Benefits of Super-Slow Weight Training

Super-slow weight training is not something that everyone does in the gym, but the ones who do reap extraordinary benefits. Maybe you've never thought about super-slow weight training because you've been too busy trying to get in and get out of the gym quickly.

The good news is that with slow weight training exercises, you can achieve the results you're after in much less time than you think.
 

Proper Form

One of the main benefits of super-slow training is that it prohibits you from moving out of the proper form. Each weight-lifting exercise requires a certain form. If you're not performing your exercise properly, you risk injuring yourself and preventing results. People who are more focused on repetitions and speed are much more likely to injure themselves and end up with a result they are not pleased with.
 

More Effective Overall

You're probably wondering about the effectiveness of slow weight training, and if so, then you're on the right track. The truth is that the slow the lift the weight, the more of your muscle that you're going to be using. Lifting weights at a much slower pace causes the overall exercise to increase in effectiveness up to ten times. Lifting one weight at a slow pace is the same as lifting the weight at a moderate pace ten times.


Less Time Exercising

Because you're doing more, you won't have to work out as much. Instead of doing 10 reps of 10, suddenly you're doing 3 reps of 8. Overall, this means much less time in the gym.



Faster Results

Obviously, with the increased effectiveness of the exercise comes quicker results. Before you know it, you'll be lifting heavier weights, and be able to perform even more slower repetitions. One thing to keep in mind is that while you may be able to lift more weight is not to overdo it. Lifting your weights slow definitely decreases your risk of pulling a muscle or suffering injury.

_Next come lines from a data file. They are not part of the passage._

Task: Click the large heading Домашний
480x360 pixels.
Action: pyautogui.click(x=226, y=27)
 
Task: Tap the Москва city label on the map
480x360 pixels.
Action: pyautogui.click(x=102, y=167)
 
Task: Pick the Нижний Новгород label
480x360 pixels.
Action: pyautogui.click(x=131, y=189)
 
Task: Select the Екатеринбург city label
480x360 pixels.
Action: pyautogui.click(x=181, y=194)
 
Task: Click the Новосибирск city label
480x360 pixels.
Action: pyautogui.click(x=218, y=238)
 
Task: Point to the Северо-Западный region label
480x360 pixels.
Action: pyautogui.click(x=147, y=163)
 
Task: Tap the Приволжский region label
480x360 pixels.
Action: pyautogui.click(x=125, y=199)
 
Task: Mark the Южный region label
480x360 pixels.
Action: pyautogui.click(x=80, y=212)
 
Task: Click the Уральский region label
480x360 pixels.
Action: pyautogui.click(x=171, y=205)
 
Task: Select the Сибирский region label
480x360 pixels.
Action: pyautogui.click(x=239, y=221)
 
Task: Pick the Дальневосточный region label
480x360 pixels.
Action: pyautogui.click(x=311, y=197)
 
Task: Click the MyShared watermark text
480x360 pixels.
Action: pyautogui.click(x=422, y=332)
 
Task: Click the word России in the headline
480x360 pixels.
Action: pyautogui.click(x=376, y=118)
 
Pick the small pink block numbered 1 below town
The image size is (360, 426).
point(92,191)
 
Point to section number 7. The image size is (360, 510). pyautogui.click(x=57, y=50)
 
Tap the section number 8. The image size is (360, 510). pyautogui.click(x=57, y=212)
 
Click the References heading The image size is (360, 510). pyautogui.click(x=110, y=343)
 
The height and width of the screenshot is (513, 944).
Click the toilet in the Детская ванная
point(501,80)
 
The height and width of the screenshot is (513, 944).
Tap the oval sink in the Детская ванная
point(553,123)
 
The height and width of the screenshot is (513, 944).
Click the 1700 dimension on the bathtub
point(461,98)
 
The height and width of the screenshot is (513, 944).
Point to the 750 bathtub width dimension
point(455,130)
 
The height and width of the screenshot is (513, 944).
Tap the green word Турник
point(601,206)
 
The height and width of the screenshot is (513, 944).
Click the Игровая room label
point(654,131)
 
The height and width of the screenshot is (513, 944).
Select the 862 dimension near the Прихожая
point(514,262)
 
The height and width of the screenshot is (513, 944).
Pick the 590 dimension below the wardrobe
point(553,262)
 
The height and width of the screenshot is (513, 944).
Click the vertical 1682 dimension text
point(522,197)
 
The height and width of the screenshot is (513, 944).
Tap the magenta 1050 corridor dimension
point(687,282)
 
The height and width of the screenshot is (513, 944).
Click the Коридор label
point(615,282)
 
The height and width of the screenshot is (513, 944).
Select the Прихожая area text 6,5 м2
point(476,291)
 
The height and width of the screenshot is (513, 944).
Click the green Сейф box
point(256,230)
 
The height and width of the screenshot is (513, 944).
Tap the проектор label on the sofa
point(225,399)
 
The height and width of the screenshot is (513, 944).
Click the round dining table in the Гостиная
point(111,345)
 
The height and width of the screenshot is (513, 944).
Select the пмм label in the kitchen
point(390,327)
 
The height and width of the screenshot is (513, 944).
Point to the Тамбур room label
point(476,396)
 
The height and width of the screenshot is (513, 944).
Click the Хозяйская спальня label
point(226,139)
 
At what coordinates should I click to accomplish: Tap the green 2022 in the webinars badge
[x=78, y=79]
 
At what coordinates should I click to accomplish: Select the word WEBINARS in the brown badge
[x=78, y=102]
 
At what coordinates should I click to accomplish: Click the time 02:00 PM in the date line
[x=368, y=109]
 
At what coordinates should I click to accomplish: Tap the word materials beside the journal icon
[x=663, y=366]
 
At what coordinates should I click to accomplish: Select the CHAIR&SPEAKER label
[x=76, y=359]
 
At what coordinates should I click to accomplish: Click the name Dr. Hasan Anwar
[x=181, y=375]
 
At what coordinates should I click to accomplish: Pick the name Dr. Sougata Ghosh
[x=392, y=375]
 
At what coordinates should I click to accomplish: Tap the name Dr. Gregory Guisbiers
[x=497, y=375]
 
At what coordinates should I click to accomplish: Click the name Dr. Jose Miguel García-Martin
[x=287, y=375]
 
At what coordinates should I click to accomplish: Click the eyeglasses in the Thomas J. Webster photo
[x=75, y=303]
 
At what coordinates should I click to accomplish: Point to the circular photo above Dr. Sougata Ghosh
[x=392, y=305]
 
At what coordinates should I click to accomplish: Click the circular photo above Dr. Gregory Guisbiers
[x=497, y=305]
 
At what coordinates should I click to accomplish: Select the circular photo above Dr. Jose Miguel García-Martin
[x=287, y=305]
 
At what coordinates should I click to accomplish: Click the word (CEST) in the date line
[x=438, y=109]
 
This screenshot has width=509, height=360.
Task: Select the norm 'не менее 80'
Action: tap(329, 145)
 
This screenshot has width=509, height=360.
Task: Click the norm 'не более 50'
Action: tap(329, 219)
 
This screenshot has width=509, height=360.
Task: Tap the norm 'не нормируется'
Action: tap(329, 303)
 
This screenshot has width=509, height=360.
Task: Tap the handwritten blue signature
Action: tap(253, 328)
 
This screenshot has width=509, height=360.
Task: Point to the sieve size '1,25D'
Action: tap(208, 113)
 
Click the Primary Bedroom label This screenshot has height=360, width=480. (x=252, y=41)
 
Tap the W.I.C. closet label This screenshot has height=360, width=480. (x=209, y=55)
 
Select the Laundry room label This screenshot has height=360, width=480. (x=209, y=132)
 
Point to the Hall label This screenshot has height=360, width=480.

However, that is no reason to push yourself too far. Always remember to never lift more than you can handle. A good rule of thumb for seeing even quicker results would be to lift the heaviest weight you can lift a couple of times unti you max out. Never strain, as straining can easily lead to injury, regardless as to whether you're lifting slowly or at a moderate pace.


Concentration

Lifting weights super-slow provides you with more time to think about what you are doing. More time to think during exercise can be helpful when it comes to burning fat and increasing muscle due to the fact that your mind does half the work for you.

It also allows you to focus on your form and breathing, which is very important when it comes to strength training.

People who lift at a regular to fast pace are much less likely to focus on what they are doing, and more likely to focus on getting their numbers up and getting out of there.